Den Gold Cup vor der Brust

Zu diesem Tor gehörte neben Passgeber Brad Evans eben jener junge Mann namens Morris, 20, aus Seattle, den Klinsmann ungefragt erwähnte in seiner Analyse. Beide, Morris und Woods, hatte er eingewechselt. Morris hat auch eine typische Biografie eines talentierten US-Fußballers: Er spielt für die Stanford University.

Klinsmann hat Morris im vergangenen Jahr nach einem Trainingskick der Unispieler gegen die Nationalmannschaft in den Kader berufen, den Deutschen beeindruckte das unkonventionelle Spiel des Stürmers. Dabei ist Klinsmann einer der größten Kritiker des amerikanischen Fußballsystems und der amerikanischen Profiliga. Er sieht seine Spieler am liebsten in Europa und war auch nicht begeistert, als sein Kapitän Michael Bradley im vergangenen Jahr vom AS Rom zum FC Toronto wechselte. Bradley, der das 1:1 durch Mix Diskerud vorbereitete und über den Klinsmann sagte: "Er war der absolut beste Spieler auf dem Platz."

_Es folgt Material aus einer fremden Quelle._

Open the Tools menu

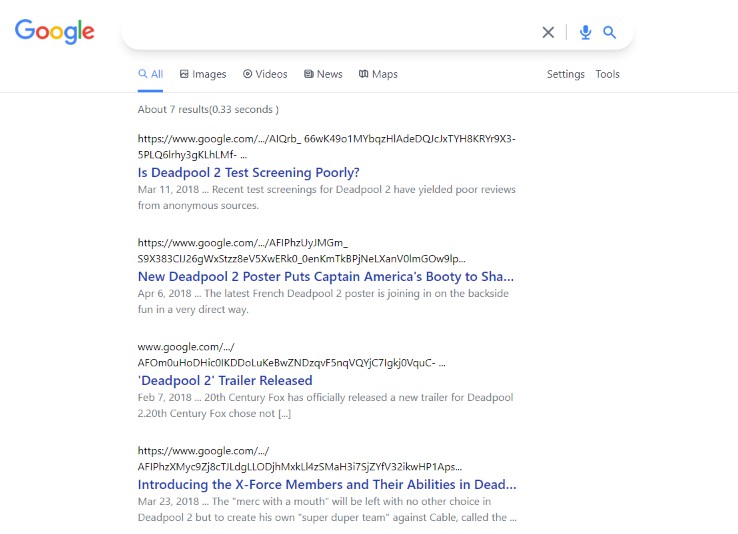click(x=607, y=74)
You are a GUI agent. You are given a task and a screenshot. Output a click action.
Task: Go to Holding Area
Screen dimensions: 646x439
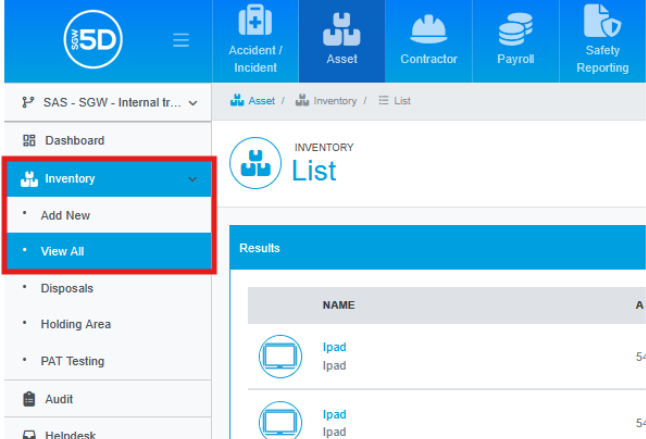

Woods, Morris, Bradley: Europa-Legionäre mit MLS-Stars und College-Talenten - vielleicht kann diese Mischung ja doch klappen. Der Sieg gegen Deutschland war nicht der erste dieser Art. Vor ein paar Tagen haben die Amerikaner die Niederlande mit 4:3 geschlagen. Auch da hat Woods das entscheidende Tor geschossen und "auch da hatten wir den Sieg verdient", sagt Klinsmann.

Das Ziel ist es, irgendwann mal ein WM-Halbfinale zu erreichen, und ja, Fußball als Sport in den USA zu etablieren. Tausendmal sollte es schon so weit sein, vielleicht gelingt es Klinsmann im tausendundersten Versuch nun wirklich.

Klinsmann hat seine eigenen Ideen und Visionen, er hat ein einfaches taktisches Konzept, dass die physischen Stärken des Teams zur Geltung bringt. Er hat die geläuterte Einsicht, sich auf die amerikanischen Eitelkeiten einzulassen, und auch die Lockerheit, dem US-Selbstverständnis zu begegnen, in allem Weltmeister sein zu müssen. Er hat eine erste WM hinter sich, die eine kleine Euphorie entfacht hat. Er hat außerdem bis 2018 noch viel Zeit, und bis dahin nur machbare Herausforderungen wie den Gold Cup in diesem Sommer.

"Wir haben noch einen weiten Weg zu gehen", hat Klinsmann am Mittwoch gesagt und gelacht. So ein Sieg gegen Deutschland, der ist nämlich nicht nur etwas ganz Besonderes. Sondern: "Für uns etwas ganz Seltenes." Noch jedenfalls.